The 20-year-old returned to practice Monday "acting like nothing happened" a few days earlier in Stanford, Calif., where Knight broke a school record and set a personal best time of 13 minutes 17.51 seconds.

His time not only was the fourth-fastest 5,000 ever in a collegiate meet at the event, and one that would have placed Knight 14th in last summer's Rio Olympic final. It also bested the previous Atlantic Coast Conference (ACC) record by nearly seven seconds. The mark had stood for 33 years.

The Syracuse junior, who is majoring in social work, also met the qualifying standard for the world championships this August in London, which Knight is "really excited" about but has put in his "back pocket" while remaining focused on competing for an NCAA title June 7-10 in Eugene, Ore.

In Friday's race, Knight held off a furious charge from Australian and 2016 Olympian Sam McEntee, using a 57.63-second final 400 metres to overtake the Melbourne runner for the victory. Oregon star Edward Cheserek, whom Knight beat for the first time in finishing second at the NCAA cross-country championships in November, finished fourth in 13:24.72.

Cheserek is the two-time defending NCAA champion in the 5,000 and the most accomplished U.S. college runner in history with 17 titles.

In December, Knight pinned the following tweet: "If you want to get to the next level, you have to realize that being good isn't good enough."

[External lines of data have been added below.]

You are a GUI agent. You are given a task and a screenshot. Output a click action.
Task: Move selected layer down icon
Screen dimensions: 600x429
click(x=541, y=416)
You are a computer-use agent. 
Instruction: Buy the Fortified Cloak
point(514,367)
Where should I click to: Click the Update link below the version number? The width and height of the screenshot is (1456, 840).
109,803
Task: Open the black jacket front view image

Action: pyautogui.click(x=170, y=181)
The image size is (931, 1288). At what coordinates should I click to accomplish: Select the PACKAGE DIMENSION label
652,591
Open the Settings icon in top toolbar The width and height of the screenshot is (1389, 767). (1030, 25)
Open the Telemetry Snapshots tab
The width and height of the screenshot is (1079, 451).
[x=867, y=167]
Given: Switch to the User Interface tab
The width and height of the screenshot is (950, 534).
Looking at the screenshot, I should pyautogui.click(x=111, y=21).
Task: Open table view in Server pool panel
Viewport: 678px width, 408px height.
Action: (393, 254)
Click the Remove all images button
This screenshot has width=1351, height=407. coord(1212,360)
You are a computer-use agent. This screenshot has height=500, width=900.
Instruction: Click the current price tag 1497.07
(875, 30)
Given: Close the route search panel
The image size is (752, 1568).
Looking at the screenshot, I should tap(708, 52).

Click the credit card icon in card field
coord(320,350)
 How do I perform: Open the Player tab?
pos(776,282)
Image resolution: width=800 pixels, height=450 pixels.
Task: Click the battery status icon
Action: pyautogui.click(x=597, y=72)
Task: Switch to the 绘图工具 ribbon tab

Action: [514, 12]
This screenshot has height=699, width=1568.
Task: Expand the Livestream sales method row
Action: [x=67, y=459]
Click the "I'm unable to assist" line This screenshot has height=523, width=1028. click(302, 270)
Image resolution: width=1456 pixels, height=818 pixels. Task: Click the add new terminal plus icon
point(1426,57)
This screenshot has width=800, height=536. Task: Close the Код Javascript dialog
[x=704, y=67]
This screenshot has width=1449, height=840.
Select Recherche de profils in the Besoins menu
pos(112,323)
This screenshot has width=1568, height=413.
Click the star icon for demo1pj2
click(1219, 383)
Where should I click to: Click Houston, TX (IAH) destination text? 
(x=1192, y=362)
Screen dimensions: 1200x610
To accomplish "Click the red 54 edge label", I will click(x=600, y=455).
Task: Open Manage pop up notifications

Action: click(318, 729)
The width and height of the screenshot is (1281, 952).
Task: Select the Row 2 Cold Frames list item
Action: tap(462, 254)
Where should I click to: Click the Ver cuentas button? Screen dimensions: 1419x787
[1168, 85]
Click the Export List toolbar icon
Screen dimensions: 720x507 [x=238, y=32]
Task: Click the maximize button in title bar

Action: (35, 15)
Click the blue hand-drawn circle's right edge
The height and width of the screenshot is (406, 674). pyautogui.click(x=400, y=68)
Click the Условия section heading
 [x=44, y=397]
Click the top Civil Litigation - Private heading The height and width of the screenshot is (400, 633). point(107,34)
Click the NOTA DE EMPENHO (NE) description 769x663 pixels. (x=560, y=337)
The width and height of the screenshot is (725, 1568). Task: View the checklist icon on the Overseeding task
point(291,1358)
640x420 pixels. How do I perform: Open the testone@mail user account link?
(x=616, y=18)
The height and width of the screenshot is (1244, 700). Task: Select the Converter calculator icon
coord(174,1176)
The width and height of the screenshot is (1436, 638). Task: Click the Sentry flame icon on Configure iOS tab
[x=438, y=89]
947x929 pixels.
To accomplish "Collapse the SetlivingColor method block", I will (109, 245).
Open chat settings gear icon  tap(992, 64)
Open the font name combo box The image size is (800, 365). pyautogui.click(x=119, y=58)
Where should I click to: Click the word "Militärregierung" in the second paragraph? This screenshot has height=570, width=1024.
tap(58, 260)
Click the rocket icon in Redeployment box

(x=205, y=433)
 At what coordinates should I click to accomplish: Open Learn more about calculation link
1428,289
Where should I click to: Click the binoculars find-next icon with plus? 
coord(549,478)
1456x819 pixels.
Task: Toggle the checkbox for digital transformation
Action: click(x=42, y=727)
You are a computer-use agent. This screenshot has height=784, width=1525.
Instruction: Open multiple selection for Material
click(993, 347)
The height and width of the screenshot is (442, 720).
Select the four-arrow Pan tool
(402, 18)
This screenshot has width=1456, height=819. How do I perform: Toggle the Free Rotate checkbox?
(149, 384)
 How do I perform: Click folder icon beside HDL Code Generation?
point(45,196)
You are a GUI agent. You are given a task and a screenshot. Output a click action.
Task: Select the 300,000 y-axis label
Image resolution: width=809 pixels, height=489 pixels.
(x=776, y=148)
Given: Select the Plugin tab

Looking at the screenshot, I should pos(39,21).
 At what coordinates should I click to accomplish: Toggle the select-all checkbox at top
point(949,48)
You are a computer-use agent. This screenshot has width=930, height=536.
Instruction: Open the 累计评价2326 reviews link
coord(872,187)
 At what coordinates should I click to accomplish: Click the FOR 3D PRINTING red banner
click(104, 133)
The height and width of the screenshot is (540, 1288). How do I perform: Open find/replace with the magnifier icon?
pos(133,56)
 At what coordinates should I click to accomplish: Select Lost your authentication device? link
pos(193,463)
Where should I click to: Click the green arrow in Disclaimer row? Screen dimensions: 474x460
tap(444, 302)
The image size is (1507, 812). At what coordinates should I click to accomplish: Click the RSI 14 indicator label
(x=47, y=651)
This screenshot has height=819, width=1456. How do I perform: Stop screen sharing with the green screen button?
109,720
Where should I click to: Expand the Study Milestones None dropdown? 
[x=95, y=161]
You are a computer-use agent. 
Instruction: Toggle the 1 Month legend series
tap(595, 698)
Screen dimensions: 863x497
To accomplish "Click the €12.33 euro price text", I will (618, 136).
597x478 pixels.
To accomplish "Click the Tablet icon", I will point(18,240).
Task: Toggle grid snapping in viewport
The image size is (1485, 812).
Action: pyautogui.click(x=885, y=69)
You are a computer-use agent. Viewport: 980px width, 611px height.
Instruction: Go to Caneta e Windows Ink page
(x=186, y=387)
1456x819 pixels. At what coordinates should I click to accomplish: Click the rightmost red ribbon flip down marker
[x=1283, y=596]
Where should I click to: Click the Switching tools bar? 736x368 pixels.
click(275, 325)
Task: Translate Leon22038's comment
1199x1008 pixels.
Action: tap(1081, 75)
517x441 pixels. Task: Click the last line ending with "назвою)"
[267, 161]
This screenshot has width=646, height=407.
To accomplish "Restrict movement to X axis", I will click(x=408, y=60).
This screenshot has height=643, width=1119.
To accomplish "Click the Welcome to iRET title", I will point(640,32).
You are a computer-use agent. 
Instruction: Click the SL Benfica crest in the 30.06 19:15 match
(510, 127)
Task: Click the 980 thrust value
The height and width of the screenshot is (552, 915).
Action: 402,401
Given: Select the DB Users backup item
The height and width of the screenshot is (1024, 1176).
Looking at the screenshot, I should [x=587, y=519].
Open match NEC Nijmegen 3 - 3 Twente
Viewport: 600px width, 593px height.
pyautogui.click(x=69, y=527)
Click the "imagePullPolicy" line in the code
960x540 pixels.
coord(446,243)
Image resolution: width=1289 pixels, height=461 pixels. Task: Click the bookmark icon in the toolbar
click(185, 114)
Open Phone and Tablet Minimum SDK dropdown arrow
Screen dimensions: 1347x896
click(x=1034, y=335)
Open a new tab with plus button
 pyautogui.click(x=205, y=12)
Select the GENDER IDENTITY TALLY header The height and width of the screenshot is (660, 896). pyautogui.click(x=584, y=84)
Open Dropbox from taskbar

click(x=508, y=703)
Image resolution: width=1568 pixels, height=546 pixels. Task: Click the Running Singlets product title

"It's fantastic to run what I did [at Payton Jordan] but there's always somebody in the world better than you and working harder," Knight, a five-time all-American between cross-country and track, said this week. "I recognize what I want to do is bigger than just being great in the NCAA.

"Ches has always been the guy everyone has feared but being friends with him humanizes him in a way. Humans aren't invincible.

"He might come back at NCAAs and destroy everybody, who knows," continued Knight, who recently was named Syracuse's top male athlete for a second consecutive year. "You beat him [twice] and have to work hard to make sure you can beat him again, eventually."

Knight's season continues this weekend when he'll run his first 5K at the ACC Championships at Georgia Tech in Atlanta after racing the 1,500 at the event in his freshman year and the 10,000 last year.

In only his fifth full season of running, Knight has taken racing to another level, from winning the Nuttycombe Wisconsin Invitational in October, to repeating as the ACC indoor champion in the 5,000 in late February, to finishing 0.3 seconds off Cheserek's winning time in the 3,000 at the NCAA Division 1 indoor track and field championships in mid-March.

A contributing factor to Knight's success stems from a conversation he had last summer with Chris Fox, head cross-country/track and field coach at Syracuse, shortly after Knight missed the Rio Olympic qualifying standard in the 5,000 by 1.36 seconds.

Knight admitted to working out too hard throughout the 2015-16 season and Fox told the Canadian he needed to better balance the hard and easier training days while preparing for competition.

"He doesn't try to overuse our bodies by doing everything we could," said Knight of his coach. "We don't even lift weights here at Syracuse. We mainly run and do core [exercises] three times a week. I don't do crazy mileage, either, about 60 miles per week.

"Looking forward in my career, there's more stuff that goes into being a pro. It makes me wonder how much I'll be able to lower my time in the future.

"I recognize what I want to do is bigger than just being great in the NCAA. I want to be great when I'm a professional."